A tiny owl with a big name

  • Illustration of the pygmy-owl

    Evan Cantor

Note: This article is a sidebar to one of this issue's feature stories.

The cactus ferruginous pygmy-owl, described as "fist-sized" and "no bigger than a muffin," measures seven inches from beak to tail, and is the second smallest owl in North America. Only the elf owl, also native to southern Arizona, is smaller.

Pygmy-owls spend a lot of time in desert oases and desert washes, since these moist habitats are a good place to find food. The owls have been known to eat birds, lizards, insects, small mammals and even frogs.

Like other small owls in the Southwest, the pygmy-owl nests in unlined cavities in trees or large cacti. The many-armed saguaro cactus is a common choice for a small owl's home; it's not unusual to see a tiny owl head peeking out of a hole near the top of a tall saguaro. The nest cavities are naturally formed, or dug out by woodpeckers.

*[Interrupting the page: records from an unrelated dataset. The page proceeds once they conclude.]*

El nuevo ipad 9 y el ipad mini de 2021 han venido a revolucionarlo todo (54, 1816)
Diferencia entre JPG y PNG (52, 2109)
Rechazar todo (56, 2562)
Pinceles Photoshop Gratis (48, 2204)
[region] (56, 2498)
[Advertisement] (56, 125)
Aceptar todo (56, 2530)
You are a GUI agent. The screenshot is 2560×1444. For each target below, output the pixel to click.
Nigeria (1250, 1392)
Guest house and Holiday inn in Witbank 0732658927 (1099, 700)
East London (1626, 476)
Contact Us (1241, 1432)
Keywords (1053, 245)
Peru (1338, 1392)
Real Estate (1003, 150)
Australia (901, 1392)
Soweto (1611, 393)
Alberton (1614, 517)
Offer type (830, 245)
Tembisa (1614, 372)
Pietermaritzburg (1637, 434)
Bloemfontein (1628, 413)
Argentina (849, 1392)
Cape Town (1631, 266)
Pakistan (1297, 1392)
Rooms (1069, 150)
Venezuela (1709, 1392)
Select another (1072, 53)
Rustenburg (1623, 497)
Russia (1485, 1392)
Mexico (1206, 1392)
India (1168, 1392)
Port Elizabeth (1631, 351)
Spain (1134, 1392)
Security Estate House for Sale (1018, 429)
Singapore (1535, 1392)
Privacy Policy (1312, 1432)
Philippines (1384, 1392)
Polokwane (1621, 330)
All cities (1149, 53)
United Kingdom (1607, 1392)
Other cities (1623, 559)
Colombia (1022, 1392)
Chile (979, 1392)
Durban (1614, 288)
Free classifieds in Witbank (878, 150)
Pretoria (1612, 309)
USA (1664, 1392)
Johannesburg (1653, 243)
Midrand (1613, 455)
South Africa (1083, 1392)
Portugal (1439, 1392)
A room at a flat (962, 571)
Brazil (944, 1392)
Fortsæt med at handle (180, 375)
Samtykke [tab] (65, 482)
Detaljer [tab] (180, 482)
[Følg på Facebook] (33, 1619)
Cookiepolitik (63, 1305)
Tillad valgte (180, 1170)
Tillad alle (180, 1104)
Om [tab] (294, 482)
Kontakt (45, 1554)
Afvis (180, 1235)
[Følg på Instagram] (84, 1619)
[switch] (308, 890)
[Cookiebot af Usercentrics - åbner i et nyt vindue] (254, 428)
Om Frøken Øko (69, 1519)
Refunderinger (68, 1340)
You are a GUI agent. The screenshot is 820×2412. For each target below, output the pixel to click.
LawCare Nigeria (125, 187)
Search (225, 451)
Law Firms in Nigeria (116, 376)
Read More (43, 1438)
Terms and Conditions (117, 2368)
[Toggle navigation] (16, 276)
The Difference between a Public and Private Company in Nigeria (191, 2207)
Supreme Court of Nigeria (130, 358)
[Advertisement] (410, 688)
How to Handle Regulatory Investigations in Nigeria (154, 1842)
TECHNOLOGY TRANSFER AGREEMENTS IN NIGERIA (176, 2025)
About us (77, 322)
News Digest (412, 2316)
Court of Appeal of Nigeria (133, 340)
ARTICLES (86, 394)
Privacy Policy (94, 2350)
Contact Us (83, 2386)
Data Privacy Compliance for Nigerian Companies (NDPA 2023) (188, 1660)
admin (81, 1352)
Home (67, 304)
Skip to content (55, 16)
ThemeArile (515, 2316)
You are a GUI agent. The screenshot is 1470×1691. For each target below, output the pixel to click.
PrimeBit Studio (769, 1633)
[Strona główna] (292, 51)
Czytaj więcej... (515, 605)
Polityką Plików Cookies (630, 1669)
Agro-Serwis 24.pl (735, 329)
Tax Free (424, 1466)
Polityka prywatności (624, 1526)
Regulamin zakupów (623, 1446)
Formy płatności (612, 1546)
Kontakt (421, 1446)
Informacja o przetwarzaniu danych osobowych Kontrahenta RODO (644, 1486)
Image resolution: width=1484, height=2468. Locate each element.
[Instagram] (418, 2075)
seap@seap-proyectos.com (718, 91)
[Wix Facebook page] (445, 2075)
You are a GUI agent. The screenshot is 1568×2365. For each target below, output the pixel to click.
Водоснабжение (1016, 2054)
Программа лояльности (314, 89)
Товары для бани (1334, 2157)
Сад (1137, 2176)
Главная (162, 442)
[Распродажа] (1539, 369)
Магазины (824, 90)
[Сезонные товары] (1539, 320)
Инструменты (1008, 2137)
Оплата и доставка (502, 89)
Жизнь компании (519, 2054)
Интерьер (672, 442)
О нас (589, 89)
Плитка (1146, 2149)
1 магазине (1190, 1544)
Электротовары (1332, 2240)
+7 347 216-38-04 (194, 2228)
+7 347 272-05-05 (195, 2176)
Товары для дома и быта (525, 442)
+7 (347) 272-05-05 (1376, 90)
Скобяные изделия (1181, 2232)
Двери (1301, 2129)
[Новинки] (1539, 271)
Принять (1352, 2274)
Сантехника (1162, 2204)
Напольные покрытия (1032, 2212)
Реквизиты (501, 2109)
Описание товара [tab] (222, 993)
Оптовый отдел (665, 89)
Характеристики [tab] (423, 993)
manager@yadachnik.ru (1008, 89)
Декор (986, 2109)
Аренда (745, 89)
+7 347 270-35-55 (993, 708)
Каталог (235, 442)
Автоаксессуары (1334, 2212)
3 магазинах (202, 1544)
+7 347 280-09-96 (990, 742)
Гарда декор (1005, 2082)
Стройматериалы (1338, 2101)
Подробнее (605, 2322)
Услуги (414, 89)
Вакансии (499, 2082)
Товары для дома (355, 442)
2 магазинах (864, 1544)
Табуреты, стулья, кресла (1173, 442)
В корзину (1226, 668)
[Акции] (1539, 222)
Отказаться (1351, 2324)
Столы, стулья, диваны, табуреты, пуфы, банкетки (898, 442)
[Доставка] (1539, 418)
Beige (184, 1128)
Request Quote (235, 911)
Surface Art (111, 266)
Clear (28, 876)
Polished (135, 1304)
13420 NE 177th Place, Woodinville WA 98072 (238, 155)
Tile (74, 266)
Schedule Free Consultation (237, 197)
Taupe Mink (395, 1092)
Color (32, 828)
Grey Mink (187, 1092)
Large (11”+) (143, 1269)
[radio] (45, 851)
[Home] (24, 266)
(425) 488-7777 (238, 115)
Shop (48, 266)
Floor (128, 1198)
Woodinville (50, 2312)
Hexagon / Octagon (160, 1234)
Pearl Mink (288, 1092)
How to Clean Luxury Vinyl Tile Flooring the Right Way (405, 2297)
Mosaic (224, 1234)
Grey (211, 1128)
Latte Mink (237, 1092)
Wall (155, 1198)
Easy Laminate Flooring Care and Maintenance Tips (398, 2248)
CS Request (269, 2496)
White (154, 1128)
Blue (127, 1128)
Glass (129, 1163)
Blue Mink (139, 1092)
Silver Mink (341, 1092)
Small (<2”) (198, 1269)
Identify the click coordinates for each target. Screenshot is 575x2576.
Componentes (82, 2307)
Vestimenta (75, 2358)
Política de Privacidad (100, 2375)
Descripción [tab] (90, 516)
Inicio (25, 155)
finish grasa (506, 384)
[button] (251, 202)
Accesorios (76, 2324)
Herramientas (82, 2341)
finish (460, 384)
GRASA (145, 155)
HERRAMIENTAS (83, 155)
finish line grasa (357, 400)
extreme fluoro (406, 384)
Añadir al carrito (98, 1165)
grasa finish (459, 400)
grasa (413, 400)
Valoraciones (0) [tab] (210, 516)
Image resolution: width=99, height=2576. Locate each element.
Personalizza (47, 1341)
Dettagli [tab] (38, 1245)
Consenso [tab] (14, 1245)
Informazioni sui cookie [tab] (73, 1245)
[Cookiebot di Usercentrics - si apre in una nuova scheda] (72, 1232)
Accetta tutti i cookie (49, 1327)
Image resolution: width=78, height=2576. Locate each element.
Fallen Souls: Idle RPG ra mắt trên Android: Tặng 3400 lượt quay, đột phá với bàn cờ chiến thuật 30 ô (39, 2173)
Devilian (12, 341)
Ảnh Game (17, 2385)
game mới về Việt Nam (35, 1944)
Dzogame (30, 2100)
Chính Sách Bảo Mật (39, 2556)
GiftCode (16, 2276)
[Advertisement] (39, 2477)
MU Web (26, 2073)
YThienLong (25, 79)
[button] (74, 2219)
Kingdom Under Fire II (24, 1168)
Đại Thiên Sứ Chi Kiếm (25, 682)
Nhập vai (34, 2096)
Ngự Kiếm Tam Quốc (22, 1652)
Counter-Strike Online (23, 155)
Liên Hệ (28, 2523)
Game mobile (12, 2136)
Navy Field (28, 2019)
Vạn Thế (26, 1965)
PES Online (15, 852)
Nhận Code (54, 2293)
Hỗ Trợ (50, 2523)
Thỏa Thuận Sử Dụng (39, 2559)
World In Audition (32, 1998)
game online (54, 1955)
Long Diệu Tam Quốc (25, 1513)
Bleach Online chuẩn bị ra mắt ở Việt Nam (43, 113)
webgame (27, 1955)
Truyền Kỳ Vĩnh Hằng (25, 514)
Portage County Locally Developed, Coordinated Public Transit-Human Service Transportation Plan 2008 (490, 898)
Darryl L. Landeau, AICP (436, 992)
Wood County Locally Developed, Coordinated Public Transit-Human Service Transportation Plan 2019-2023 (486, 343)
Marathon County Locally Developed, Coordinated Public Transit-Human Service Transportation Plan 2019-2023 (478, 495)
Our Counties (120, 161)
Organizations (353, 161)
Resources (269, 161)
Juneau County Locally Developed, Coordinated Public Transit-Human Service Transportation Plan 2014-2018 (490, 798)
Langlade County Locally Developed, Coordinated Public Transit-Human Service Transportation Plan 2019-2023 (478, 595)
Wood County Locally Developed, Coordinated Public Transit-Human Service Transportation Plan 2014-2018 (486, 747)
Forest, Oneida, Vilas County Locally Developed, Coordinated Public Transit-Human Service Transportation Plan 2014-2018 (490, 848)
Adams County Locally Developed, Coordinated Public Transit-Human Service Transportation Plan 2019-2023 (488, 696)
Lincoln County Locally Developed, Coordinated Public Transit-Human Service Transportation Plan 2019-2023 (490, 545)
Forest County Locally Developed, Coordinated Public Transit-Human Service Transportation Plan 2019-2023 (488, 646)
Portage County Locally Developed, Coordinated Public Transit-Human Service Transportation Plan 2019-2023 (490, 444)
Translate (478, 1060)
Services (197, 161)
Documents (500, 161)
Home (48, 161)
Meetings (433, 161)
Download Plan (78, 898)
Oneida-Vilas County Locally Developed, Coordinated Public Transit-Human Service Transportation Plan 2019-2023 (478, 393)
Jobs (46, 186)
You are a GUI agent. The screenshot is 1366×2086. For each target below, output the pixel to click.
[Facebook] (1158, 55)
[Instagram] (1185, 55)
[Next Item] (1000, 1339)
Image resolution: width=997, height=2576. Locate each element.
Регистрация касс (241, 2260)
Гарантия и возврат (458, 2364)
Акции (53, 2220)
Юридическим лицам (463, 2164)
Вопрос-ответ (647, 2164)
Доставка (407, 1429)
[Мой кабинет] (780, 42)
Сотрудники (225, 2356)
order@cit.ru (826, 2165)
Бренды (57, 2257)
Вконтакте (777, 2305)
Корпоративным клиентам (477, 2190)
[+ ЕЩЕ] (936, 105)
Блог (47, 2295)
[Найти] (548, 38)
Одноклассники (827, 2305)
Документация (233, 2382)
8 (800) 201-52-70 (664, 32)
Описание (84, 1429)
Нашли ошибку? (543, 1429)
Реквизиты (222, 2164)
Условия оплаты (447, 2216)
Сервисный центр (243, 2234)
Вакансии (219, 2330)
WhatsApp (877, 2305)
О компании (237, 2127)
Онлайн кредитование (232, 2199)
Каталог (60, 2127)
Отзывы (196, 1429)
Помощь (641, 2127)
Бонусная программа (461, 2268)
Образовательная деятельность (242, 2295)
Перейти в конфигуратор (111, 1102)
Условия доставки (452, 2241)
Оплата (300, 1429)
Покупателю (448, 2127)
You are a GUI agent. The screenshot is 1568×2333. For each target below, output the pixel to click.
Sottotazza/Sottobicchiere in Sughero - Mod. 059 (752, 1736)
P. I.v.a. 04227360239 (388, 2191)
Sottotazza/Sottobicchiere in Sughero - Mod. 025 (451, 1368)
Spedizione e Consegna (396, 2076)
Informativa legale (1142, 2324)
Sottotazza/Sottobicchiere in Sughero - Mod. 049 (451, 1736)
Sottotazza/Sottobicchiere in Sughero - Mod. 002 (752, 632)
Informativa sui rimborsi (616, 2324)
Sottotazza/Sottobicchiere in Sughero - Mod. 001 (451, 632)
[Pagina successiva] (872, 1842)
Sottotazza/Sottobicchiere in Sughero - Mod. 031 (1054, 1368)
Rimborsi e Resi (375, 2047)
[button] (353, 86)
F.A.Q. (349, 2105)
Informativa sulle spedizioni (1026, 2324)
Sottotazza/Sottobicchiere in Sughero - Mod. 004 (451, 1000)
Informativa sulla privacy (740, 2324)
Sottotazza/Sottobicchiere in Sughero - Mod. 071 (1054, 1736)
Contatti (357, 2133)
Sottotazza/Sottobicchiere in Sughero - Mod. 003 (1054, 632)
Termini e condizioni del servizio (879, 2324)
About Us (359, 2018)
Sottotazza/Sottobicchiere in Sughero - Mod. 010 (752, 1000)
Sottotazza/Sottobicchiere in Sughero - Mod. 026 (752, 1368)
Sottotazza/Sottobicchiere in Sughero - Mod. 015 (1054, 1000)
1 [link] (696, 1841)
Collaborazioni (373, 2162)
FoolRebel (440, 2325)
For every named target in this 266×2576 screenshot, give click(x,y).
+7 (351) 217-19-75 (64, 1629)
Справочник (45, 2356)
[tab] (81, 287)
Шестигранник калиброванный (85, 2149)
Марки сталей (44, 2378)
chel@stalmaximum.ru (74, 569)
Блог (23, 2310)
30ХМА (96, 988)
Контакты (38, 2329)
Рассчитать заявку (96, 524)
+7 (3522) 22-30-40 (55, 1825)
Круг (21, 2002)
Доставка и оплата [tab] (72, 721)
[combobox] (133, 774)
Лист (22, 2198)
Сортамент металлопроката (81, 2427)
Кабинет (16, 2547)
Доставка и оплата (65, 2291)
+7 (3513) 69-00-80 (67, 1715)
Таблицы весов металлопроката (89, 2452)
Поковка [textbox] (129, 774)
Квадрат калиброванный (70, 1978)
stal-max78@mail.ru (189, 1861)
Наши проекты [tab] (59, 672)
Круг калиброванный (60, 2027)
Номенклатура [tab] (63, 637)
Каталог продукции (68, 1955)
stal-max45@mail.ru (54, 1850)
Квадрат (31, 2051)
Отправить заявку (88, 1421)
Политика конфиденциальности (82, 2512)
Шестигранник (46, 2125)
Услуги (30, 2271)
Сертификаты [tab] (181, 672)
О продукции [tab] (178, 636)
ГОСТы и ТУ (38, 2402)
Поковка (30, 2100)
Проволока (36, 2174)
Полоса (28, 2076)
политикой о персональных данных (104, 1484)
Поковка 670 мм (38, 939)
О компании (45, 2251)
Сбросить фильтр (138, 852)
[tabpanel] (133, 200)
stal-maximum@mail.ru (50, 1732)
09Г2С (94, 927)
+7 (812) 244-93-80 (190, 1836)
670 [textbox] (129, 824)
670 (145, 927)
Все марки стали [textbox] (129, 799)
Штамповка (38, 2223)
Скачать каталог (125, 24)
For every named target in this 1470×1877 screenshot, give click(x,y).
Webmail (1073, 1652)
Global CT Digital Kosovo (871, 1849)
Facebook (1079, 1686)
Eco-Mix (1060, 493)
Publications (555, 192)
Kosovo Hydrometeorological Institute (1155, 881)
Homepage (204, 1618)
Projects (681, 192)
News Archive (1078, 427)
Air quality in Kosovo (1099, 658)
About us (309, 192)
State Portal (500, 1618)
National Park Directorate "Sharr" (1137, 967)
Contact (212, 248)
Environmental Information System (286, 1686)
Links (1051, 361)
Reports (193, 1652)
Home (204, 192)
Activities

Pygmy-owls typically lay between three and five eggs in late winter and early spring. The eggs hatch in about four weeks, and the young fledge about four weeks after hatching. Fledglings have a 50 percent mortality rate in their first year.

The cactus ferruginous pygmy-owl is one of three subspecies of the ferruginous pygmy-owl, and it's found in southern Arizona, southern Texas, and northwestern Mexico. The two other subspecies live only in Central and South America. There have been about 165 recorded sightings of the cactus ferruginous pygmy-owl between 1872 and 1997.